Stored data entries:
● ● ●

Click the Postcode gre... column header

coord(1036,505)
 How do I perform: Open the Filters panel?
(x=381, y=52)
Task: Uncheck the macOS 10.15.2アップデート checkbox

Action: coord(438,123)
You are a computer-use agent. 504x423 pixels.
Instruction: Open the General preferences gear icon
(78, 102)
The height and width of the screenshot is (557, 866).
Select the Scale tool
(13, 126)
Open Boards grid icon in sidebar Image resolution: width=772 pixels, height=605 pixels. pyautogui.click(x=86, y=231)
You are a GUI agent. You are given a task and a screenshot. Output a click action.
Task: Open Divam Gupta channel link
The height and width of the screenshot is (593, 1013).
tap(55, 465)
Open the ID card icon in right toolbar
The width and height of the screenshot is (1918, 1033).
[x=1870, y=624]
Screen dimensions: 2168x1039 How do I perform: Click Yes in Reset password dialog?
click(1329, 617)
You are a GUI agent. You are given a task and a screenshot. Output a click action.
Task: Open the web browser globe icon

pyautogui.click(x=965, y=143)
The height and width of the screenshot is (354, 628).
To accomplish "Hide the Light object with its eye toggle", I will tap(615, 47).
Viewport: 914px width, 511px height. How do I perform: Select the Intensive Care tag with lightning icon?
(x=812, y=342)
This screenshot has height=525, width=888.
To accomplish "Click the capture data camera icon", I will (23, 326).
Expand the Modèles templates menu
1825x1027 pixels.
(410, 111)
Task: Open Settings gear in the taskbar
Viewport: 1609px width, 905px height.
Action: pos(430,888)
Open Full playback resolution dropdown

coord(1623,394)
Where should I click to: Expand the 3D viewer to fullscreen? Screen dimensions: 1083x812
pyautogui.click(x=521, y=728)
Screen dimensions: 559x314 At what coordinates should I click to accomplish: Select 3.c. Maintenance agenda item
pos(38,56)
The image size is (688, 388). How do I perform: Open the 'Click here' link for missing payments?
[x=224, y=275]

● ● ●

Problem:
Repeat the data above exactly.

Answer to this task:
Click the Postcode gre... column header

coord(1036,505)
 How do I perform: Open the Filters panel?
(x=381, y=52)
Task: Uncheck the macOS 10.15.2アップデート checkbox

Action: coord(438,123)
You are a computer-use agent. 504x423 pixels.
Instruction: Open the General preferences gear icon
(78, 102)
The height and width of the screenshot is (557, 866).
Select the Scale tool
(13, 126)
Open Boards grid icon in sidebar Image resolution: width=772 pixels, height=605 pixels. pyautogui.click(x=86, y=231)
You are a GUI agent. You are given a task and a screenshot. Output a click action.
Task: Open Divam Gupta channel link
The height and width of the screenshot is (593, 1013).
tap(55, 465)
Open the ID card icon in right toolbar
The width and height of the screenshot is (1918, 1033).
[x=1870, y=624]
Screen dimensions: 2168x1039 How do I perform: Click Yes in Reset password dialog?
click(1329, 617)
You are a GUI agent. You are given a task and a screenshot. Output a click action.
Task: Open the web browser globe icon

pyautogui.click(x=965, y=143)
The height and width of the screenshot is (354, 628).
To accomplish "Hide the Light object with its eye toggle", I will tap(615, 47).
Viewport: 914px width, 511px height. How do I perform: Select the Intensive Care tag with lightning icon?
(x=812, y=342)
This screenshot has height=525, width=888.
To accomplish "Click the capture data camera icon", I will (23, 326).
Expand the Modèles templates menu
1825x1027 pixels.
(410, 111)
Task: Open Settings gear in the taskbar
Viewport: 1609px width, 905px height.
Action: pos(430,888)
Open Full playback resolution dropdown

coord(1623,394)
Where should I click to: Expand the 3D viewer to fullscreen? Screen dimensions: 1083x812
pyautogui.click(x=521, y=728)
Screen dimensions: 559x314 At what coordinates should I click to accomplish: Select 3.c. Maintenance agenda item
pos(38,56)
The image size is (688, 388). How do I perform: Open the 'Click here' link for missing payments?
[x=224, y=275]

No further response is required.